Open lucasjinreal opened 1 year ago
Hi. You may disable the option deform_hash and vid_hash for training if you do not have tiny-cuda. We implement a version with vanilla pytorch using positional encoding. But the training time will greatly increase and thus it is not recommended.
inference also not support
In that case, for inference, you may also disable these two options. It should work.
disable deform_hash and vid_hash will effect result performance?
Certainly, the type of motion present within a video sequence can impact the performance of the model to varying degrees. Specifically, if the video primarily contains rigid motion, you can expect the performance to remain relatively consistent.
How do I switch to gloo backend?
Done.
How did you switch? Can you post a how to?
How did you switch? Can you post a how to?

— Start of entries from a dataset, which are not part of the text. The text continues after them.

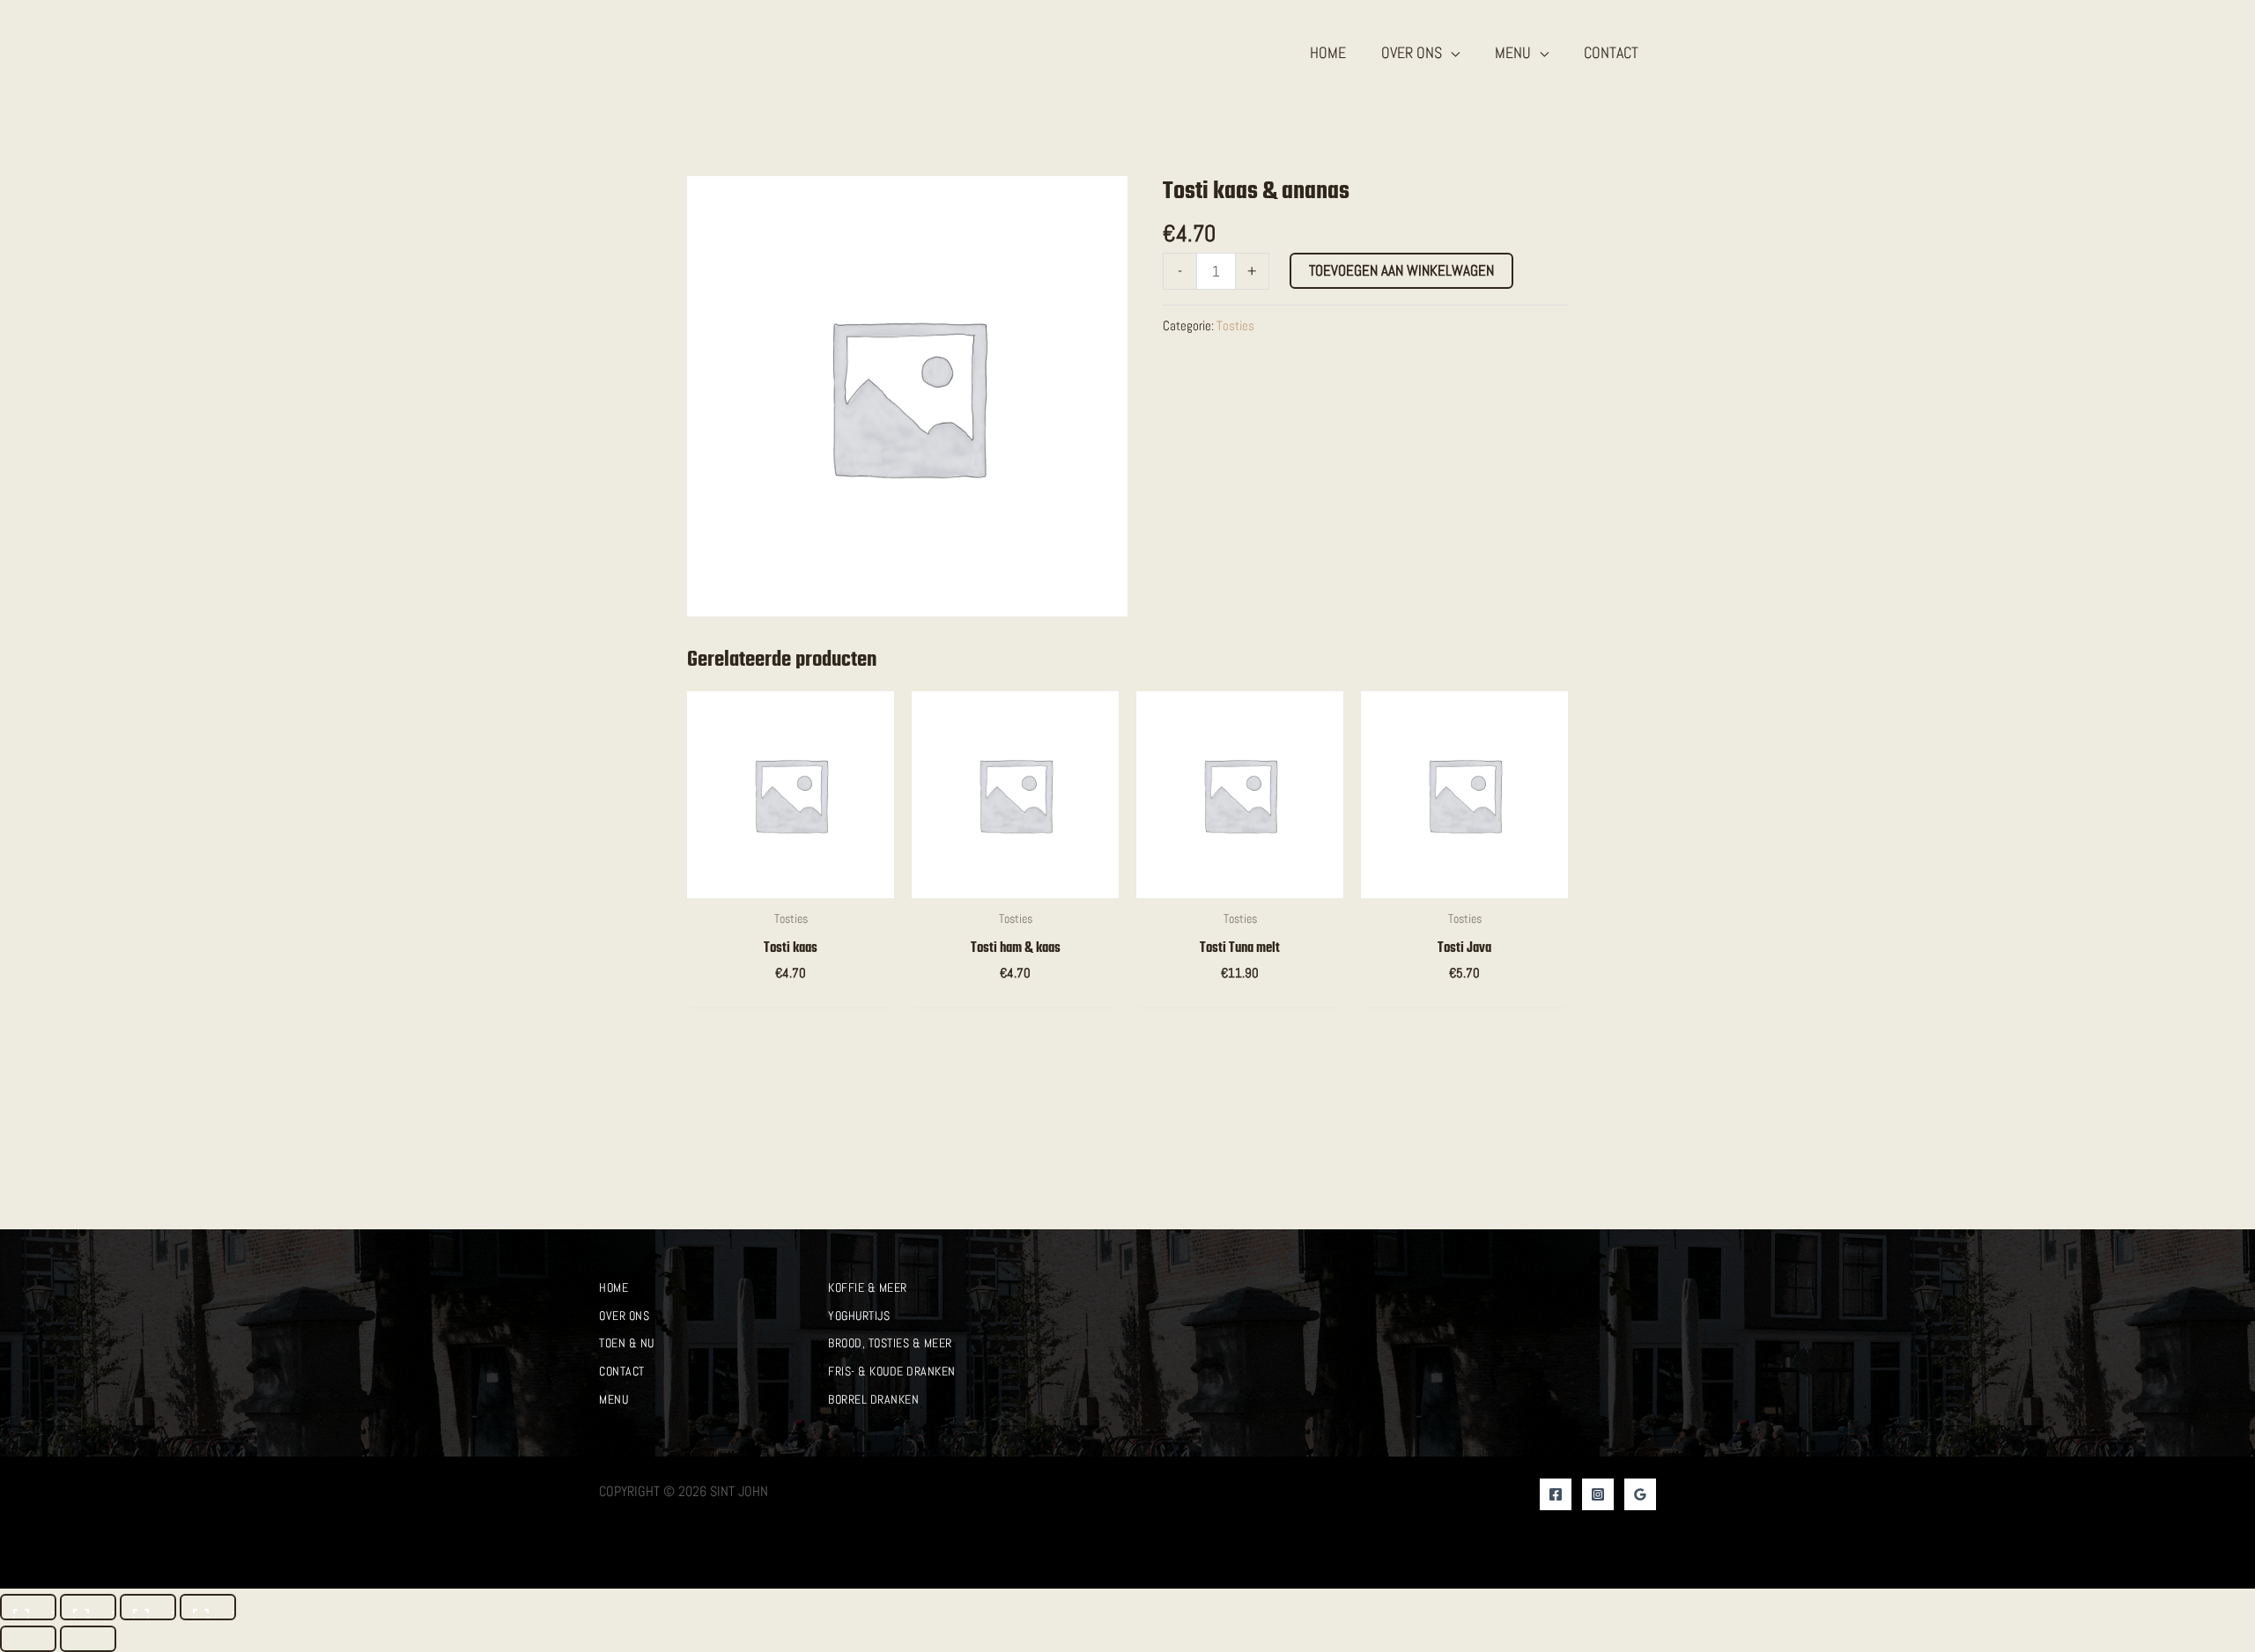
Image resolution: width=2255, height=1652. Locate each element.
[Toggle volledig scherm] (88, 1607)
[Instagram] (1598, 1494)
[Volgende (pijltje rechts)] (88, 1639)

replace code strategy="ddp_find_unused_parameters_true" in train.py line 547 by from pytorch_lightning.strategies import DDPStrategy ddp_gloo = DDPStrategy(process_group_backend="gloo",find_unused_parameters=True) trainer = Trainer(max_steps=hparams.num_steps, precision=16 if hparams.vid_hash == True else 32, callbacks=[checkpoint_callback], logger=logger, accelerator='gpu', devices=hparams.gpus, num_sanity_val_steps=1, benchmark=True, profiler="simple" if len(hparams.gpus) == 1 else None, val_check_interval=hparams.valid_iters, limit_val_batches=hparams.valid_batches, strategy=ddp_gloo)
Hello, tinycudann are really hard to install on windows, at least I failed on cuda11.8 + windows. Would consider add vanilla pytorch in modeling so that users can use without tinycudann?